First task was to get the engine running, after priming the oil pump and cranking over the engine without spark plugs to ensure I had oil pressure, making all the various cable and pipe connections to the carb, checking the EDIS4 wiring, setting the timing trigger wheel to TDC, adding fuel and getting a fire extinguisher to hand I went it and.....
......no start. Checked that there was a good spark, trigger wheel was correct, crank sensor gap etc, the spark plugs had some fuel on them so dried them out.....still not start not even an attempt. After advice I rechecked the trigger wheel and then added another 5 deg of advance... still no start. Time to call in the cavalry, the next evening Malcolm and Dale came over and checked everything over, all seemed good but still no start, various attempts with differing advances and resetting the crank sensor we eventually ended up trying the trigger wheel 180 deg from where it should be set and....the engine briefly spluttered into life and then died. By this time it was getting late and the battery was dead so we drew stumps and called it a night. The next morning I followed Malcolm's advice and swapped over the coil pack A&B channel wires, reset the trigger wheel to the original settings and with the battery recharged overnight cranked it over and .......it started and carried on running until I blanked off one of the vacuums that I'd forgotten to reconnect at which point it wouldn't restart.
Having confirmed that the ignition looked ok I then reflected on the apparent over fuelling and that having the vacuum disconnect would have significantly weakened the mixture so I raised the mixture a whole turn and tried again and.... still no start and once again the plugs were wet with fuel. After swapping emails with the carburettor supplier he suggested that I return it and he'd look into why there appeared to be too much fuel....end of engine starting and back to the rest of the car.
Having decided to replace the speedo with a modern Smiths programmable one I needed to fit a sensor, after making a bracket for the front upright to replicate the SEIW it dawned on me that the Midget discs bolt to the front of the hub and therefore couldn't be accessed, no problem I'll bond magnets to the disc I thought. Unfortunately this was flawed, firstly there was too little clearance between the disc and the upright and, once I'd bought thinner magnets and set everything up I realised that after heavy braking the magnet were likely to debond - back to the drawing board. The next obvious option was to used the prop shaft but I had to find a mount that would maintain a constant gap to the sensor as the back axle moved after discounting to front of the prop shaft I noticed that the differential housing has flat fins that a bracket could be bolted to and then allow the sensor to point and the 4 x bolts at the prop shaft/differential coupling. After some measuring, finding a suitable piece of metal, hacksawing, drilling, filing the bracket was fitted and the sensor gap set using a battery. I then ran the sensor cable back through the tunnel, up through the bulkhead and to the speedo.
Next I moved on to the interior fitting the carpets and the Sports Turbo seats from the SEIW as these are certified and fully comply with the IVA requirements. Unfortunately this also meant removing sections of the rubber trim from various parts of the rear bodywork clam and fettling it to clear the seats and inner wings. To cover the handbrake I fitted press studs to the tunnel carp and a trimmed square of carpet that was in the kit.

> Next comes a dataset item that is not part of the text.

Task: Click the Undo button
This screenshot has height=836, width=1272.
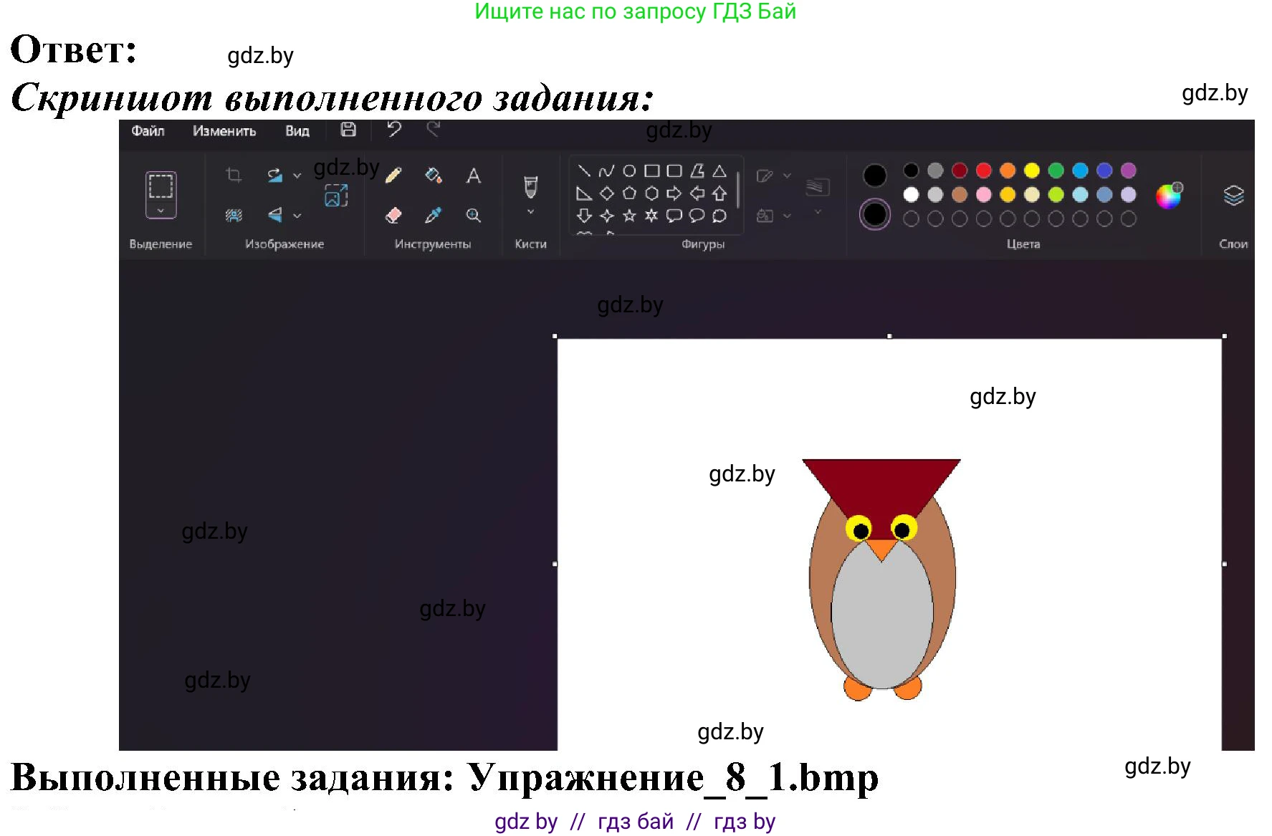Action: (x=393, y=130)

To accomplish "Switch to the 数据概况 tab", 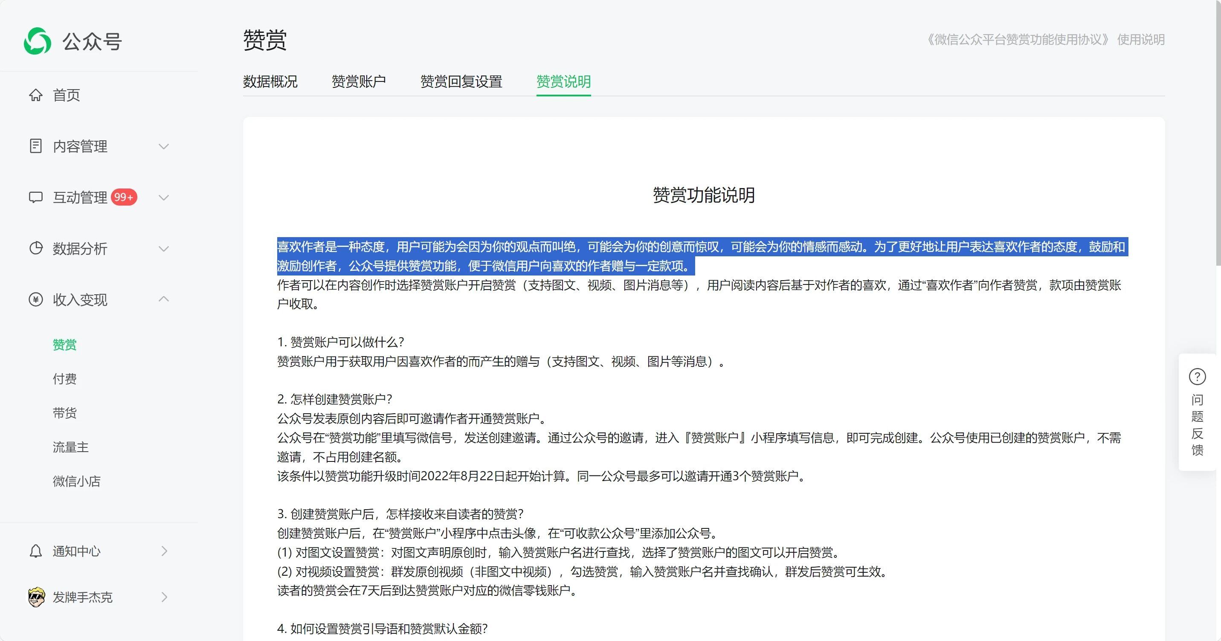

Once the interior was fitted I tested all the electrics and everything worked apart from the rear number plate light. This is paralleled off the rear lights so had to be something with the rear loom, after focussing on the changes I'd made to the loom in order to fit the reversing light I eventually traced the problem to the number plate light earth wire not being connected and nothing to do with my alterations. I refitted everything and retested - everything is now working.
Moving on to the engine bay I drilled and filed slots into the expansion tank bracket as it looks like the cap was very close to the bonnet a without the carburettor access was good. I then tidied up the dash wiring, added a reset button and headlight high beam warning light that I'd found were both missing when I tested the electrics, trimmed up the scuttle to clear the bracket and fitted it. With the scuttle on I measured up and fitted the rear mirror brackets and the centre rear view mirror.
I got a call from Robin (an Historic Lotus Seven Owner) who'd heard about my engine problems and offered to come over with a spare HIF44 carburettor and give me a hand. He turned up a couple of hours later and after fitting the carb, immediately better that with my carb but still wouldn't sustain running. After rechecking everything on the ignition side etc we got the engine to start with the mixture setting much leaner than the standard setting. As the engine is new build one of the first things needed was to run in the camshaft at 2,000 rpm for 20 minutes, unfortunately, once the engine started to warm up it spurted coolant all over the garage floor so we had to switch off the engine and sort it out. We refilled the coolant from the highest point and then when around all of the hoses releasing trapped air and confirming coolant, once we were happy we restarted the engine and finished the camshaft bedding in.